北朝鮮が屋内で移動式弾道ミサイルの起立が行える施設を設けているのは、固体燃料ミサイルの開発と並行して、液体燃料ミサイルの即応性を向上させる運用方法を模索しているためと推察される。通常、液体燃料ミサイルは安全性の観点から、屋外でミサイルを起立させたのちに燃料の注入を行うため、その間の攻撃に脆弱である。そこで北朝鮮は、山岳部に水平に掘られたトンネル内や秘匿シェルターのような場所で移動発射台にミサイルを寝かせたまま燃料を注入し、屋外に出したあとにそれを起立させることで、発射までの時間を短縮するための点検を行っていると考えられる。これに関連する動きとして、2017年4月16日に行った火星12の2回目の発射実験で、ミサイルに燃料を注入したまま水平状態から起立させようとした際にミサイルが倒れて発射に失敗したとの情報もある。
カルゴル基地で発見されたアーチ状のミサイル・シェルターは、これまで北朝鮮国内のミサイル配備拠点では確認されていない。しかし、北朝鮮が他の場所にも同じ役割を果たす大型の秘匿シェルターを建造しているとすれば、それらの発見と対処はより困難になるのは間違いない。

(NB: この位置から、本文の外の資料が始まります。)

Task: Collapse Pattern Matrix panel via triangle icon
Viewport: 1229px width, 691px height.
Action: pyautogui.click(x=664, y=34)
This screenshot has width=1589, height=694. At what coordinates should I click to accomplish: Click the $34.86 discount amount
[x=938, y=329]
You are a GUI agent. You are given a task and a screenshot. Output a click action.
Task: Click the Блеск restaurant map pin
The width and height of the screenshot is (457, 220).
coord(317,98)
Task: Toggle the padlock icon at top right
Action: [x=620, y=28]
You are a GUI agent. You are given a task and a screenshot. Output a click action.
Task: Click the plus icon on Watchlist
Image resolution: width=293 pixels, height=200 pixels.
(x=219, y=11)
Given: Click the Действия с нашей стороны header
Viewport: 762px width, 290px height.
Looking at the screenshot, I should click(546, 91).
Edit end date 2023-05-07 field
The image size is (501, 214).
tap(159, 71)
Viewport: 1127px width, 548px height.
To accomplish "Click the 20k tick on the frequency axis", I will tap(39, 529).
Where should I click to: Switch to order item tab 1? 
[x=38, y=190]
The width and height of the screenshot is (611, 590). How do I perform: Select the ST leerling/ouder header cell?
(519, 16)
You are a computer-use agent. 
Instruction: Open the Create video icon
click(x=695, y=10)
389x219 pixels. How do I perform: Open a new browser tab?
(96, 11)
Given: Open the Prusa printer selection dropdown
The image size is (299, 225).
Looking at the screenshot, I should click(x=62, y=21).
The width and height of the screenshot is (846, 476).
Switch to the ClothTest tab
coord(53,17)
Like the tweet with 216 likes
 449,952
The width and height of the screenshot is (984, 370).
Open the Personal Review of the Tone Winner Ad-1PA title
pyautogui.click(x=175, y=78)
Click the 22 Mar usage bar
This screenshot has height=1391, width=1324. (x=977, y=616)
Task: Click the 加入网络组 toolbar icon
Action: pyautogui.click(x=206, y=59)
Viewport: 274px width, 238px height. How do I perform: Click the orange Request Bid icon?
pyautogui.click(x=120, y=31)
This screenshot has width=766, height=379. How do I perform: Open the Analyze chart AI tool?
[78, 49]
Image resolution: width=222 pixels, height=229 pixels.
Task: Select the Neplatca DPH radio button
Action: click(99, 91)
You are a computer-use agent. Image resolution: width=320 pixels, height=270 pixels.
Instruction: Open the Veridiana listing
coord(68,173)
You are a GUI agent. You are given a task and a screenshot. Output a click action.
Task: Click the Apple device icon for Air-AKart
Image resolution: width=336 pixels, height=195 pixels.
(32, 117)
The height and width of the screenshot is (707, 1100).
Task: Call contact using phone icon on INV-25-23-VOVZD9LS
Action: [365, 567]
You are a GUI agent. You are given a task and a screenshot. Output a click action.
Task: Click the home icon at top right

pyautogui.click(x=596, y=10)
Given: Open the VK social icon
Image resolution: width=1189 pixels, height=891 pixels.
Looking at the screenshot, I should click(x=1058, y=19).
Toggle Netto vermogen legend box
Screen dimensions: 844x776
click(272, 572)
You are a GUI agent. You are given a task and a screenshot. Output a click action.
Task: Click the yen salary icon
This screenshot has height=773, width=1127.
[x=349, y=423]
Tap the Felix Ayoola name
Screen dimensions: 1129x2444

なお、ロシアは冷戦期からこれに類似した移動式ミサイル・シェルターを開発・配備している。ロシアのシェルターはアーチ状の起立スペースが設けられていない代わりに、天井部分が左右に展開して、そのままミサイルを発射可能な構造となっている。カルゴル基地の構造物には天井の展開機構は見当たらず、またエンジンを発射台上で直接点火するホットローンチ方式の火星シリーズなどをそのまま発射すれば、噴射炎によってシェルターが損壊する可能性もある。しかし、北朝鮮は固体燃料を使用し、高圧ガスを使ってキャニスターから打ち出した後にエンジンを点火させるコールドローンチ技術を実用化した、北極星シリーズの開発に既に成功している。仮に、北極星2を展開式の秘匿シェルターに配備することができれば、その発射を事前に探知することは極めて困難である。